=== Prompt ===
Check every line of the data for the string "will" and copy the ones that have it.

=== Entries taken from a collection ===
■ ■ ■

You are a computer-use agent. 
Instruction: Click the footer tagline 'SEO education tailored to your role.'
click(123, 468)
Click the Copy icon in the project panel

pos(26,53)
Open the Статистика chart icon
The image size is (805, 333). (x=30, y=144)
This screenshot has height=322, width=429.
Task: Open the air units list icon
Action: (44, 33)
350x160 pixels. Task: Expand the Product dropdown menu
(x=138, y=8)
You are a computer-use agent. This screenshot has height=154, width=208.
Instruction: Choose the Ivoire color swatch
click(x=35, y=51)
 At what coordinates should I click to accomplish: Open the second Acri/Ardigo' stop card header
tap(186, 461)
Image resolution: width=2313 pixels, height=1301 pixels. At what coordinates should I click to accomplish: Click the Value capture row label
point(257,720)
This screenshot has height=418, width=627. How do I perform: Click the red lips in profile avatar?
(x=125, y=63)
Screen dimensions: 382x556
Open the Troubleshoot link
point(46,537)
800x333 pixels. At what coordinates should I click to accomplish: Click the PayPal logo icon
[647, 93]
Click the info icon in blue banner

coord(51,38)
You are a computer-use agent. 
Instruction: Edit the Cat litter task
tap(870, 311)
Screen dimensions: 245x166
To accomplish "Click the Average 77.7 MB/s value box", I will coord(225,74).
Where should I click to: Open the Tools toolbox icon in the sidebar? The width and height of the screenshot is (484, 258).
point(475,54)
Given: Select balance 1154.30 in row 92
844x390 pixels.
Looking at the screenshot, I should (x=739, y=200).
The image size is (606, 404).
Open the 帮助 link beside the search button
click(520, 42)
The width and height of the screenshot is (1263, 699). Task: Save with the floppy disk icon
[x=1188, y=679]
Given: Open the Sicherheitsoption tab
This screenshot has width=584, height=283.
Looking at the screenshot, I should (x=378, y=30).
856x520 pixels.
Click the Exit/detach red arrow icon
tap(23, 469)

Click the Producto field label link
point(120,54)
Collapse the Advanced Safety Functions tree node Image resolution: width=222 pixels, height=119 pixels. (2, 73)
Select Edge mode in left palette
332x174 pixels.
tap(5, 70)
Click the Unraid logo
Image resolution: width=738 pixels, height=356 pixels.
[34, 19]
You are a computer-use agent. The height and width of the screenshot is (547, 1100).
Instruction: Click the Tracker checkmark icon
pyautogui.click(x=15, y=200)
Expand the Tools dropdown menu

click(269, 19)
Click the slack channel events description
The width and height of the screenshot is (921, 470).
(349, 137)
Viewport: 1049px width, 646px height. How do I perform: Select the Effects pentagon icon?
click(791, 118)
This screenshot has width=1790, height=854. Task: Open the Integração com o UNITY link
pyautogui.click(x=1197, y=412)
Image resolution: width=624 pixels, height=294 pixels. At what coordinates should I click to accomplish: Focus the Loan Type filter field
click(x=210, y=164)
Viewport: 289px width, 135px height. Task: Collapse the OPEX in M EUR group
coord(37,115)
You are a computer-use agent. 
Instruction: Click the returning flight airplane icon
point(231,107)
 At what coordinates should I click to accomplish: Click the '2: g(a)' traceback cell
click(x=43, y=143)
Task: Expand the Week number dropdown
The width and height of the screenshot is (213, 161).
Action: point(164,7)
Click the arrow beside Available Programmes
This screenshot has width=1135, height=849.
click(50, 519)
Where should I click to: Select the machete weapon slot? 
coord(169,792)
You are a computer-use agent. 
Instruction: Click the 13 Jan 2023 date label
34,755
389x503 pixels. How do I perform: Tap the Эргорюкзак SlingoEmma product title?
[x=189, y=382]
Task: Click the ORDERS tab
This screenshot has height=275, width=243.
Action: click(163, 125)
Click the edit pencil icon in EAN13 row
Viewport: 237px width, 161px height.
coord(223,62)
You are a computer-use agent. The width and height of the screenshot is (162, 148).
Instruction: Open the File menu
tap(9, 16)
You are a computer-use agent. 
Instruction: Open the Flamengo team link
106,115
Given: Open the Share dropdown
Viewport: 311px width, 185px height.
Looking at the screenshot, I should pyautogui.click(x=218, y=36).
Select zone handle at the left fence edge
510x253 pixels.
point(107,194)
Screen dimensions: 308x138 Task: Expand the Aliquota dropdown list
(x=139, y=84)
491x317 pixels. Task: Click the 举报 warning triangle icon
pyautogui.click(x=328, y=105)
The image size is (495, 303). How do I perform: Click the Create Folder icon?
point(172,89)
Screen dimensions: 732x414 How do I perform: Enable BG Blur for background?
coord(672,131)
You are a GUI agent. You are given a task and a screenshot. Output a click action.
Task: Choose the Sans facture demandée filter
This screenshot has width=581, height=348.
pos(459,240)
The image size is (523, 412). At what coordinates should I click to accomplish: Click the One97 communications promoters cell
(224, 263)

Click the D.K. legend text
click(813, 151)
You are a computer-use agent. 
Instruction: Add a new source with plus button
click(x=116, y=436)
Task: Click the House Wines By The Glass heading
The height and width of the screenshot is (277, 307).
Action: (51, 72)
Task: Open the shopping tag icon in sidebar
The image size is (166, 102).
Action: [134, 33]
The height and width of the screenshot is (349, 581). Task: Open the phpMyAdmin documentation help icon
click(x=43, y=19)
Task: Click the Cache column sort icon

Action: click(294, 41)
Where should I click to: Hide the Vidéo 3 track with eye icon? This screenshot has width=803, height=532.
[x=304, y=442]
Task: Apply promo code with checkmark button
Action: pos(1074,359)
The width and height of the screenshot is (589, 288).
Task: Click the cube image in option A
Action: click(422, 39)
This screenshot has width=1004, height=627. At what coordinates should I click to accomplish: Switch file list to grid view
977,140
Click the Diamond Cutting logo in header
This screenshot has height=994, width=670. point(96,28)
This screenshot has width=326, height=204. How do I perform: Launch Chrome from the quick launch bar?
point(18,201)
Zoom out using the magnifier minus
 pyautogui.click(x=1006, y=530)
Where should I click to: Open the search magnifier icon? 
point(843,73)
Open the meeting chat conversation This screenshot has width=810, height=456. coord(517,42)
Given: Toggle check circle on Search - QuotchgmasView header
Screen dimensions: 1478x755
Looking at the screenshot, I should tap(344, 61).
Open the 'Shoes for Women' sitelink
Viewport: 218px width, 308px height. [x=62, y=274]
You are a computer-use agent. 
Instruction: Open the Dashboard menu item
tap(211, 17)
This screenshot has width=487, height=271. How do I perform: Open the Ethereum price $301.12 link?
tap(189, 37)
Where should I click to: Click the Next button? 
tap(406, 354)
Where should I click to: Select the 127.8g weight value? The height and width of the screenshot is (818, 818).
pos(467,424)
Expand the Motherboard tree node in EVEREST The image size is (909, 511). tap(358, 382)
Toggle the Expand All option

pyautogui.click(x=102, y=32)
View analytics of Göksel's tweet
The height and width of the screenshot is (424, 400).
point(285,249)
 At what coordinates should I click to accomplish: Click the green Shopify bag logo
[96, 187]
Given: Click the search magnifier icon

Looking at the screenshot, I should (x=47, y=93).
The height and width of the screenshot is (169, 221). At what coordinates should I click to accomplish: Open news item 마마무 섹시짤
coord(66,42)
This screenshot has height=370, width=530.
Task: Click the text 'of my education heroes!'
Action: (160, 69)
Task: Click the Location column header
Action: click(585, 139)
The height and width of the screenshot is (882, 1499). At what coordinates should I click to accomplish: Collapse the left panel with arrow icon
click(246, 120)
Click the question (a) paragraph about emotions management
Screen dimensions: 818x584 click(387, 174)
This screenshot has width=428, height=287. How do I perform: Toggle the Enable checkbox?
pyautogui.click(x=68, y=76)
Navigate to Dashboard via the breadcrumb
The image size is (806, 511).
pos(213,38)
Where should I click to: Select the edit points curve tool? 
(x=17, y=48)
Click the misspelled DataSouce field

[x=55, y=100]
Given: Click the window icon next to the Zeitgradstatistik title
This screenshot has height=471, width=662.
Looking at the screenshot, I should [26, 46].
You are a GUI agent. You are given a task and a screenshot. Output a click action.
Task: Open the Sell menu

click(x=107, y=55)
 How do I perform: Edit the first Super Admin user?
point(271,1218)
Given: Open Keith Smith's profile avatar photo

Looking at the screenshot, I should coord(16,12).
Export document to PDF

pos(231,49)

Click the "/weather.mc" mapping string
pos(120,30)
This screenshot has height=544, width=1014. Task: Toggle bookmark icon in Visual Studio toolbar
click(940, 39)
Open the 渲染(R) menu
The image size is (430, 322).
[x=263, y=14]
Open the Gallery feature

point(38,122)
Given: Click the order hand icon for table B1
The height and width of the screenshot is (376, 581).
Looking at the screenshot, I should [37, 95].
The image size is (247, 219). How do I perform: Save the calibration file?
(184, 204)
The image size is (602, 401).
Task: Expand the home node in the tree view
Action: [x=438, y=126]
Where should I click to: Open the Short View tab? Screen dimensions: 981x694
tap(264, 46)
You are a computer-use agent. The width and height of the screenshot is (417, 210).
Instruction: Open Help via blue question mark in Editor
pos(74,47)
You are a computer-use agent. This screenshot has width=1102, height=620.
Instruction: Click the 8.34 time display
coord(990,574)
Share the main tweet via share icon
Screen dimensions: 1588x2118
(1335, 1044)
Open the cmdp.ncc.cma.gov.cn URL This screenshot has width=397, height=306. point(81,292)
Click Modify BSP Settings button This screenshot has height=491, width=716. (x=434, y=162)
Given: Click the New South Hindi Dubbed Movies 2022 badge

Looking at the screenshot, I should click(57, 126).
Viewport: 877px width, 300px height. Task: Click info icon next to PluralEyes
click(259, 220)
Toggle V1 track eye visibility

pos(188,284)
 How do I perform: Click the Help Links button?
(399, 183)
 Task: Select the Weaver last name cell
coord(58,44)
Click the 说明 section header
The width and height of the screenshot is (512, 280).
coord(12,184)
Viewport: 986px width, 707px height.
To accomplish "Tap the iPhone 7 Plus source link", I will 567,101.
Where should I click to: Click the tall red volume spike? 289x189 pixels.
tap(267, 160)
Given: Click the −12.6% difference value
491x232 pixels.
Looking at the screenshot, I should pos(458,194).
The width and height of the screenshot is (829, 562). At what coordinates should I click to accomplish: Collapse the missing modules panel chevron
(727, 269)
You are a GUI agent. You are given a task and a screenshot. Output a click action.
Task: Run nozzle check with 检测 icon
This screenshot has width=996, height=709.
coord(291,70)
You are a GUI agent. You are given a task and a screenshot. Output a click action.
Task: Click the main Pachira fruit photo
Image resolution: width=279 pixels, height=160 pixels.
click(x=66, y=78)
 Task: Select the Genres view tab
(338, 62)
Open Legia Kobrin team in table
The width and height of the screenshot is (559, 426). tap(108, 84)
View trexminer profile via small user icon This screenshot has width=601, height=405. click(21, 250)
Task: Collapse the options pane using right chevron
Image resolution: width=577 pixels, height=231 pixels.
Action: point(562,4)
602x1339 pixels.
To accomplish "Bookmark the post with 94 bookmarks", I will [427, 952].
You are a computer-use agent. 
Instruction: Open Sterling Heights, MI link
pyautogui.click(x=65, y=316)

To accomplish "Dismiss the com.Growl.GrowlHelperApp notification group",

■ ■ ■

=== Answer ===
To accomplish "Click the Average 77.7 MB/s value box", I will coord(225,74).
To accomplish "Tap the iPhone 7 Plus source link", I will 567,101.
To accomplish "Bookmark the post with 94 bookmarks", I will [427, 952].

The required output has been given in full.